I want to pull on just one thread in the argument against Net neutrality: The claim that it’s obvious that some types of applications deserve priority. It’d be crazy not to give priority to Internet telephony packets or to heart monitoring packets. Right?

It seems crazy because it’s a fact that some application types are sensitive to delay and others are not. No denying that.

But given finite bandwidth and an indefinite number of jitter-sensitive, delay-sensitive app types, it’s not obvious that the ISPs are the ones who should make the decision about how to prioritize the packets. That is, it makes sense to give vehicles with sirens priority in the streets, but when an indefinite number of vehicles have sirens, who decides which vehicles get priority? If I’m not a VOIP user and if I don’t care about watching videos over the Net, why should my World of Warfare packets suffer? Why should your interest in high-def ESPN packets shoulder aside my SecondLife packets? Do my in-game chat VOIP packets deserve the same — or greater? — priority than your VOIP business calls?
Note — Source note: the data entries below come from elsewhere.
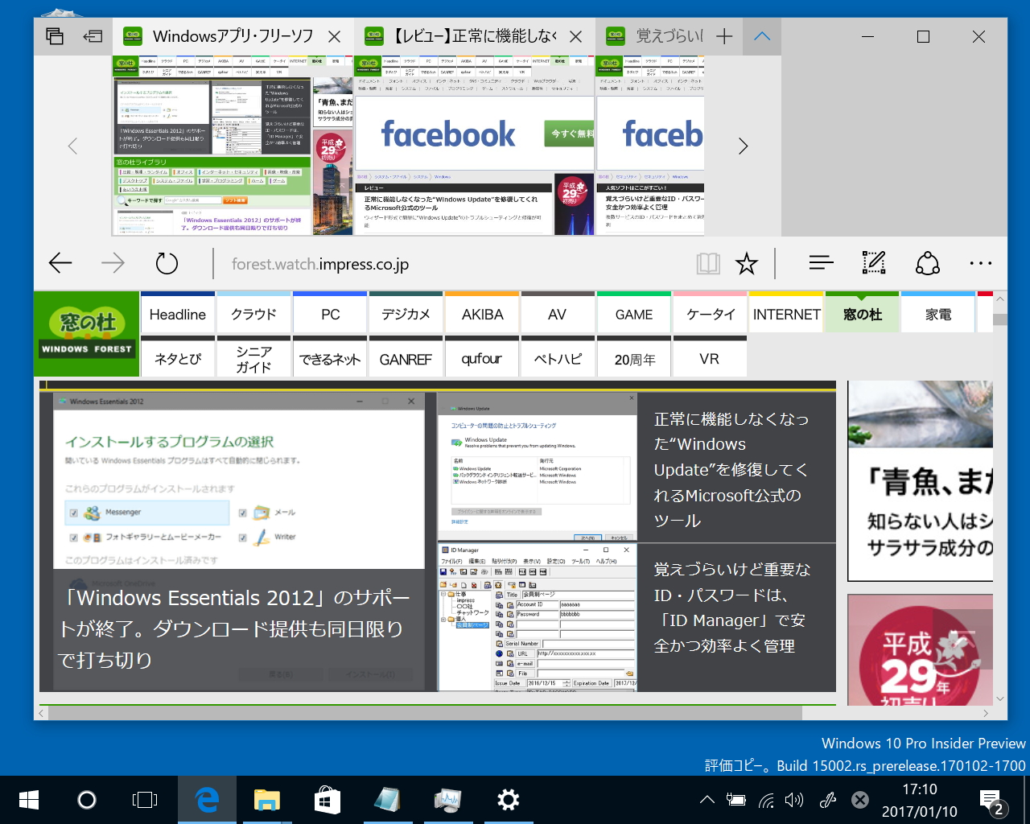Expand hidden system tray icons
The height and width of the screenshot is (824, 1030).
[707, 800]
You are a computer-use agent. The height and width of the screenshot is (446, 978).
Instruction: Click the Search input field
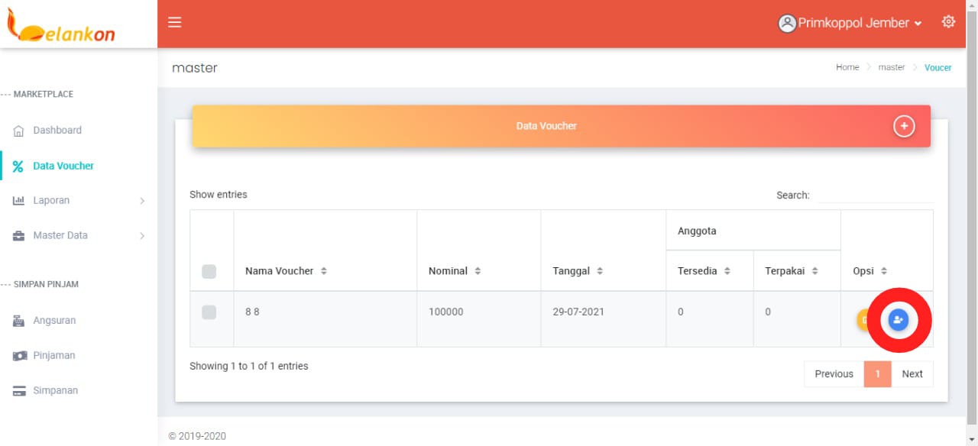874,196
If I’m a Boston researcher who is engaged in some obscure (but important to me) delay-sensitive research with a lab in Japan, why should I have to hope the ISPs will decide to honor my packets’ sirens? Will my physician have to petition Comcast to let my kidney monitoring data have priority? Diabetes monitoring vs. thyroid info? Who decides if routine heart monitoring data should go at the same speed as critical care heart data?

And if I invent a new type of application that happens to be delay-sensitive, who has to approve it to get it onto the priority list?

If the only way to manage this were to rely upon the ISPs, then we’d just have to hope they’d make decisions that are genuinely in the public interest. But, if end-users can instead make those decisions, why not give them the power to say that they want their heart monitoring data to have a huge siren, and VOIP to be a Yugo that needs a valve job? And when their hearts stabilize, let them turn down those packets’ priority. in order to avoid an obvious gaming of the system, only let users change their designated siren vehicles once a month or so. And, I’d prefer that the ISPs not charge for this service — it’s simply a bit of network mgt — because I don’t want to give them an incentive for keeping the system sluggish.

There are some easy ways to present this to users, ways that never use the word “packet” or “jitter.” Let them designate some sites as high priority. Let them specify some application types (telephone calls, on-demand video). Even maybe let them choose “What type of user are you?” from a list.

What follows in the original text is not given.